Print every one of the items below word for word, with each line unchanged.

DATA PROVIDED -
━━━━━━━━━━━━━━━━━━━━━━━━━━━━━━

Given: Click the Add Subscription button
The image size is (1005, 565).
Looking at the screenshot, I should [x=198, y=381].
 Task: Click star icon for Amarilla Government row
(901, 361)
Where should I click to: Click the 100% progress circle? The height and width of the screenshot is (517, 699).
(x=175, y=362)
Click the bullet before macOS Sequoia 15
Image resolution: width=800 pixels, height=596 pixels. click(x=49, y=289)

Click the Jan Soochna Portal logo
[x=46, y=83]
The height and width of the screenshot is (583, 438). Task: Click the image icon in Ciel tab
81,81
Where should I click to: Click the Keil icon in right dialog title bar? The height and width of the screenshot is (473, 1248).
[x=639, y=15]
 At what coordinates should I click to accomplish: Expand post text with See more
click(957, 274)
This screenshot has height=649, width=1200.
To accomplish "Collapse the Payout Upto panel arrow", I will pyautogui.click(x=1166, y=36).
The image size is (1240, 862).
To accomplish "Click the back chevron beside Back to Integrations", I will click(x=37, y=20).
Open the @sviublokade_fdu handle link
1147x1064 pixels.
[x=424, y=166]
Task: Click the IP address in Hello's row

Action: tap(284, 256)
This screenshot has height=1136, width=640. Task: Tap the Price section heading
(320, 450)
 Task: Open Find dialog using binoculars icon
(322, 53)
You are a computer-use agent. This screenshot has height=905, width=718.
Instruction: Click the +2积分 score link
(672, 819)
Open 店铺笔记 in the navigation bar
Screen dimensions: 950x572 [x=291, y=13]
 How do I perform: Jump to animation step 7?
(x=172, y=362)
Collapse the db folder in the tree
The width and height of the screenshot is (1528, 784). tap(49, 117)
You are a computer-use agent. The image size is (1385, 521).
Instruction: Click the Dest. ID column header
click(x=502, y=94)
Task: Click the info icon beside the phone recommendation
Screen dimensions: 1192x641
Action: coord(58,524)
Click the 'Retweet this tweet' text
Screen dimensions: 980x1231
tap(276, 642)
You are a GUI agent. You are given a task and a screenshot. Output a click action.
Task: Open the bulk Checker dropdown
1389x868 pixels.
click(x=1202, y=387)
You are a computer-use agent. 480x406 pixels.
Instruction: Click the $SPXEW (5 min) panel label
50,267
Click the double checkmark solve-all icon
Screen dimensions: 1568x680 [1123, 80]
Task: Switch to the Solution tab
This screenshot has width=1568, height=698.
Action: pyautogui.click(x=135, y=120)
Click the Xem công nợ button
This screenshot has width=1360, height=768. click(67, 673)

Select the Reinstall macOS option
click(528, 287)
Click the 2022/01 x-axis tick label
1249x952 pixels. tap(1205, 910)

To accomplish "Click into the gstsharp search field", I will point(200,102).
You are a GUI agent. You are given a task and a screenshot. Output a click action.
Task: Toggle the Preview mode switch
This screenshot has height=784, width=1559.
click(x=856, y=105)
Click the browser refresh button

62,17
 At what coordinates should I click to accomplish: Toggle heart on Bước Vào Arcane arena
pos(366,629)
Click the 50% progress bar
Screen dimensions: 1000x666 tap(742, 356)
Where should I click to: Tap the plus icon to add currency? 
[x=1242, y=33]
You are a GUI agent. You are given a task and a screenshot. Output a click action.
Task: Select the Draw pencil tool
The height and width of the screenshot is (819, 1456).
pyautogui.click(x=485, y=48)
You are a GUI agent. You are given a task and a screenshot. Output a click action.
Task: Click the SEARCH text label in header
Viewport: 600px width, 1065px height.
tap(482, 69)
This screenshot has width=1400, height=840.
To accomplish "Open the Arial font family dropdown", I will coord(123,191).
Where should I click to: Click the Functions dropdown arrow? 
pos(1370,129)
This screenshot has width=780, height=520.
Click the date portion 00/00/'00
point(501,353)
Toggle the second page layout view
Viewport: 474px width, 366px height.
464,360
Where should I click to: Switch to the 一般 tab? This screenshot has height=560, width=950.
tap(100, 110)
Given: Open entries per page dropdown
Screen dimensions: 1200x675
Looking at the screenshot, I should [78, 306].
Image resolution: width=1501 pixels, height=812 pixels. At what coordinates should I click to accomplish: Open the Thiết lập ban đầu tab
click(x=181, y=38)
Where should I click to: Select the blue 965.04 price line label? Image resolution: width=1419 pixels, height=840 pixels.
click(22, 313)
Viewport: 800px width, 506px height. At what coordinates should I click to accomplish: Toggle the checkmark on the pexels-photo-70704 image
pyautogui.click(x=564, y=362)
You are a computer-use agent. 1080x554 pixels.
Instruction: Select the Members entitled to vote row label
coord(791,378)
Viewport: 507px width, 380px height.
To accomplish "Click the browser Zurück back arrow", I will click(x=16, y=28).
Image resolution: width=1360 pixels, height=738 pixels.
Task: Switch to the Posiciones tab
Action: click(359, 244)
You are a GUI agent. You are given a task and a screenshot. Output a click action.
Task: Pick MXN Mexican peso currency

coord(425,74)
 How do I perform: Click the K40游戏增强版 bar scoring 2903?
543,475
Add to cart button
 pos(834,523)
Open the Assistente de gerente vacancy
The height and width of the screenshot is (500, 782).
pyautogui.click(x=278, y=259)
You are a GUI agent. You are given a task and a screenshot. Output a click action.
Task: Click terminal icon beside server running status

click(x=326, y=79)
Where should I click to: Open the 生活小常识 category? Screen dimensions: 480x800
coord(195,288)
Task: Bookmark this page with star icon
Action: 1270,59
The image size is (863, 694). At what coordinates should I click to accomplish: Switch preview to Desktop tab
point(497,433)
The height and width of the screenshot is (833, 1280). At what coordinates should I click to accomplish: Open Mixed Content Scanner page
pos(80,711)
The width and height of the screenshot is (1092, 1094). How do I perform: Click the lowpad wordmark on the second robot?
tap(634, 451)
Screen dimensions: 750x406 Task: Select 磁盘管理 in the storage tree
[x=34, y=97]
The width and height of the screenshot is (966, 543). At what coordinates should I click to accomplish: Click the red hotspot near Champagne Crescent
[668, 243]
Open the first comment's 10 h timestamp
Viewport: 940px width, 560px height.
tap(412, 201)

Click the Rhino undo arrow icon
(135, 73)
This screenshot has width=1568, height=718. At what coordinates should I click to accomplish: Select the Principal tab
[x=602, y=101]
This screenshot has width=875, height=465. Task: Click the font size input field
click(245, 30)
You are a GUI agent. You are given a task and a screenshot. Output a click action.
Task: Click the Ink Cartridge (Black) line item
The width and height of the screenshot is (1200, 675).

━━━━━━━━━━━━━━━━━━━━━━━━━━━━━━

RESPONSE -
Given: Click the Add Subscription button
The image size is (1005, 565).
Looking at the screenshot, I should [x=198, y=381].
 Task: Click star icon for Amarilla Government row
(901, 361)
Where should I click to: Click the 100% progress circle? The height and width of the screenshot is (517, 699).
(x=175, y=362)
Click the bullet before macOS Sequoia 15
Image resolution: width=800 pixels, height=596 pixels. click(x=49, y=289)

Click the Jan Soochna Portal logo
[x=46, y=83]
The height and width of the screenshot is (583, 438). Task: Click the image icon in Ciel tab
81,81
Where should I click to: Click the Keil icon in right dialog title bar? The height and width of the screenshot is (473, 1248).
[x=639, y=15]
 At what coordinates should I click to accomplish: Expand post text with See more
click(957, 274)
This screenshot has height=649, width=1200.
To accomplish "Collapse the Payout Upto panel arrow", I will pyautogui.click(x=1166, y=36).
The image size is (1240, 862).
To accomplish "Click the back chevron beside Back to Integrations", I will click(x=37, y=20).
Open the @sviublokade_fdu handle link
1147x1064 pixels.
[x=424, y=166]
Task: Click the IP address in Hello's row

Action: tap(284, 256)
This screenshot has height=1136, width=640. Task: Tap the Price section heading
(320, 450)
 Task: Open Find dialog using binoculars icon
(322, 53)
You are a computer-use agent. This screenshot has height=905, width=718.
Instruction: Click the +2积分 score link
(672, 819)
Open 店铺笔记 in the navigation bar
Screen dimensions: 950x572 [x=291, y=13]
 How do I perform: Jump to animation step 7?
(x=172, y=362)
Collapse the db folder in the tree
The width and height of the screenshot is (1528, 784). tap(49, 117)
You are a computer-use agent. The image size is (1385, 521).
Instruction: Click the Dest. ID column header
click(x=502, y=94)
Task: Click the info icon beside the phone recommendation
Screen dimensions: 1192x641
Action: coord(58,524)
Click the 'Retweet this tweet' text
Screen dimensions: 980x1231
tap(276, 642)
You are a GUI agent. You are given a task and a screenshot. Output a click action.
Task: Open the bulk Checker dropdown
1389x868 pixels.
click(x=1202, y=387)
You are a computer-use agent. 480x406 pixels.
Instruction: Click the $SPXEW (5 min) panel label
50,267
Click the double checkmark solve-all icon
Screen dimensions: 1568x680 [1123, 80]
Task: Switch to the Solution tab
This screenshot has width=1568, height=698.
Action: pyautogui.click(x=135, y=120)
Click the Xem công nợ button
This screenshot has width=1360, height=768. click(67, 673)

Select the Reinstall macOS option
click(528, 287)
Click the 2022/01 x-axis tick label
1249x952 pixels. tap(1205, 910)

To accomplish "Click into the gstsharp search field", I will point(200,102).
You are a GUI agent. You are given a task and a screenshot. Output a click action.
Task: Toggle the Preview mode switch
This screenshot has height=784, width=1559.
click(x=856, y=105)
Click the browser refresh button

62,17
 At what coordinates should I click to accomplish: Toggle heart on Bước Vào Arcane arena
pos(366,629)
Click the 50% progress bar
Screen dimensions: 1000x666 tap(742, 356)
Where should I click to: Tap the plus icon to add currency? 
[x=1242, y=33]
You are a GUI agent. You are given a task and a screenshot. Output a click action.
Task: Select the Draw pencil tool
The height and width of the screenshot is (819, 1456).
pyautogui.click(x=485, y=48)
You are a GUI agent. You are given a task and a screenshot. Output a click action.
Task: Click the SEARCH text label in header
Viewport: 600px width, 1065px height.
tap(482, 69)
This screenshot has width=1400, height=840.
To accomplish "Open the Arial font family dropdown", I will coord(123,191).
Where should I click to: Click the Functions dropdown arrow? 
pos(1370,129)
This screenshot has width=780, height=520.
Click the date portion 00/00/'00
point(501,353)
Toggle the second page layout view
Viewport: 474px width, 366px height.
464,360
Where should I click to: Switch to the 一般 tab? This screenshot has height=560, width=950.
tap(100, 110)
Given: Open entries per page dropdown
Screen dimensions: 1200x675
Looking at the screenshot, I should [78, 306].
Image resolution: width=1501 pixels, height=812 pixels. At what coordinates should I click to accomplish: Open the Thiết lập ban đầu tab
click(x=181, y=38)
Where should I click to: Select the blue 965.04 price line label? Image resolution: width=1419 pixels, height=840 pixels.
click(22, 313)
Viewport: 800px width, 506px height. At what coordinates should I click to accomplish: Toggle the checkmark on the pexels-photo-70704 image
pyautogui.click(x=564, y=362)
You are a computer-use agent. 1080x554 pixels.
Instruction: Select the Members entitled to vote row label
coord(791,378)
Viewport: 507px width, 380px height.
To accomplish "Click the browser Zurück back arrow", I will click(x=16, y=28).
Image resolution: width=1360 pixels, height=738 pixels.
Task: Switch to the Posiciones tab
Action: click(359, 244)
You are a GUI agent. You are given a task and a screenshot. Output a click action.
Task: Pick MXN Mexican peso currency

coord(425,74)
 How do I perform: Click the K40游戏增强版 bar scoring 2903?
543,475
Add to cart button
 pos(834,523)
Open the Assistente de gerente vacancy
The height and width of the screenshot is (500, 782).
pyautogui.click(x=278, y=259)
You are a GUI agent. You are given a task and a screenshot. Output a click action.
Task: Click terminal icon beside server running status

click(x=326, y=79)
Where should I click to: Open the 生活小常识 category? Screen dimensions: 480x800
coord(195,288)
Task: Bookmark this page with star icon
Action: 1270,59
The image size is (863, 694). At what coordinates should I click to accomplish: Switch preview to Desktop tab
point(497,433)
The height and width of the screenshot is (833, 1280). At what coordinates should I click to accomplish: Open Mixed Content Scanner page
pos(80,711)
The width and height of the screenshot is (1092, 1094). How do I perform: Click the lowpad wordmark on the second robot?
tap(634, 451)
Screen dimensions: 750x406 Task: Select 磁盘管理 in the storage tree
[x=34, y=97]
The width and height of the screenshot is (966, 543). At what coordinates should I click to accomplish: Click the red hotspot near Champagne Crescent
[668, 243]
Open the first comment's 10 h timestamp
Viewport: 940px width, 560px height.
tap(412, 201)

Click the Rhino undo arrow icon
(135, 73)
This screenshot has width=1568, height=718. At what coordinates should I click to accomplish: Select the Principal tab
[x=602, y=101]
This screenshot has width=875, height=465. Task: Click the font size input field
click(245, 30)
You are a GUI agent. You are given a task and a screenshot. Output a click action.
Task: Click the Ink Cartridge (Black) line item
The width and height of the screenshot is (1200, 675).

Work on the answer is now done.